In its recent monetary policy meeting, the Reserve Bank of India's (RBI) Monetary Policy Committee (MPC), led by Governor Shaktikanta Das, unanimously decided to maintain the repo rate at 6.5%. While in line with expectations, this decision is aimed at ensuring liquidity tightness through bond sales to control inflation and maintain macroeconomic and financial stability. The RBI's projections for GDP growth and consumer inflation for the current fiscal year remained at 6.5% and 5.4%, respectively.

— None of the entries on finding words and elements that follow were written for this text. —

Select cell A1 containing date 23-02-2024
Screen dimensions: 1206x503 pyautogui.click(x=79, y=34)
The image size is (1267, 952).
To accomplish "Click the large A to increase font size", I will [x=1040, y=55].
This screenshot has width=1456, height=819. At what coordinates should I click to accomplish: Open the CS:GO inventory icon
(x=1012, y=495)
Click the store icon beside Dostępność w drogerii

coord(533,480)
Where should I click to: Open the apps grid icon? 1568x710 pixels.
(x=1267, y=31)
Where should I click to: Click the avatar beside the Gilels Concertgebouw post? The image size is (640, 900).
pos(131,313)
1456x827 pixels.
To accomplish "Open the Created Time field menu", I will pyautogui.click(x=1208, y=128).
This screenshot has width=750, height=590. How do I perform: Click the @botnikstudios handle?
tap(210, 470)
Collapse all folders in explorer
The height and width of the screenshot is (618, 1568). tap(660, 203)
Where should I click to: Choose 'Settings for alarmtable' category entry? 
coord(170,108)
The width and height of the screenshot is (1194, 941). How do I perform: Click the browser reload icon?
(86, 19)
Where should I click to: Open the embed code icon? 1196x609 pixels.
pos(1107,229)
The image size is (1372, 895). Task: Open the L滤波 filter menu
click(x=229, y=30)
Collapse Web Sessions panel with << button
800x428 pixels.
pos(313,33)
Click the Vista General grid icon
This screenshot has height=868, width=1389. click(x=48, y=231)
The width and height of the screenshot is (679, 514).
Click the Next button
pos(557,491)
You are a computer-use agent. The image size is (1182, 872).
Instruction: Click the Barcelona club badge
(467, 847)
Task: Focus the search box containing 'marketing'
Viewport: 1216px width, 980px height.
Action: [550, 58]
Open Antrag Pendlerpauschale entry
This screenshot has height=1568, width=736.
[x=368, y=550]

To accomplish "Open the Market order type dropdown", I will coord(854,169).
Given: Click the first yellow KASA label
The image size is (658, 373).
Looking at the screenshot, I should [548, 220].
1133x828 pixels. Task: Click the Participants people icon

This policy stance aligns with global efforts to address soaring inflation without hindering economic growth.
A Summary of MPC Meeting Discussion
Approach Towards Fintech and Banking Licenses:
The RBI clarified its approach towards fintech companies and banking licenses.
It stated that the recent "No Objection Certificate" was granted for a merger proposal involving a non-banking financial company (NBFC) and a small finance bank (SFB).
The RBI emphasized that it carefully assesses the fitness and propriety of such proposals, considering financials and future bank setup.
Withdrawal of ₹2,000 Notes:
The RBI extended the deadline for depositing or exchanging ₹2,000 notes until October 7.
It was made clear that the RBI anticipates that most of these notes will be returned.
Facilities for exchange include RBI's Issue Offices in state capitals and the option to send notes through the Postal Department.
Rupee Exchange Rate Management:
The RBI is committed to managing the exchange rate of the Indian Rupee (INR) but does not target a specific level.
The primary goal is to prevent excessive volatility and ensure an orderly appreciation or depreciation of the currency.
Household Financial Savings:
The press conference discussed a decline in household financial savings for FY 2022-23, attributed to the pandemic's impact.
Savings temporarily increased due to movement restrictions, but later decreased as spending resumed.
However, there was a 14% increase in absolute savings and a shift towards physical savings, particularly in housing.
Inflation Management:
The RBI's inflation targeting policy aims to anchor inflation around 4%.
The monetary policy report suggests that inflation is expected to average around 4.5% for FY 2024-25.
Monetary Policy Impact on Common People:
The RBI stressed that its monetary policy decisions consider the well-being of approximately 140 crore people in India.
Reducing inflation through policy actions increases the purchasing power of common individuals.
Pricing of Bank Loans and Deposits:
Banks have not aggressively passed on rate cuts to new loans while focusing on existing loan portfolios.
Aggressive pricing, particularly in the lower end of the deposit basket (1-to-3-year deposits), has been observed.
The RBI acknowledged that pricing may vary across banks and should align with individual bank strategies.
Call Money Market and NEFT:
The RBI addressed the extension of the call money market and NEFT operations.
Certain banks have expressed operational difficulties, and the RBI is reviewing these concerns.
Remittances:
Seasonal variations in remittances were highlighted, and it was clarified that a comparison of Q1 to Q4 is not suitable.
Despite variations, there is an overall increase in remittances.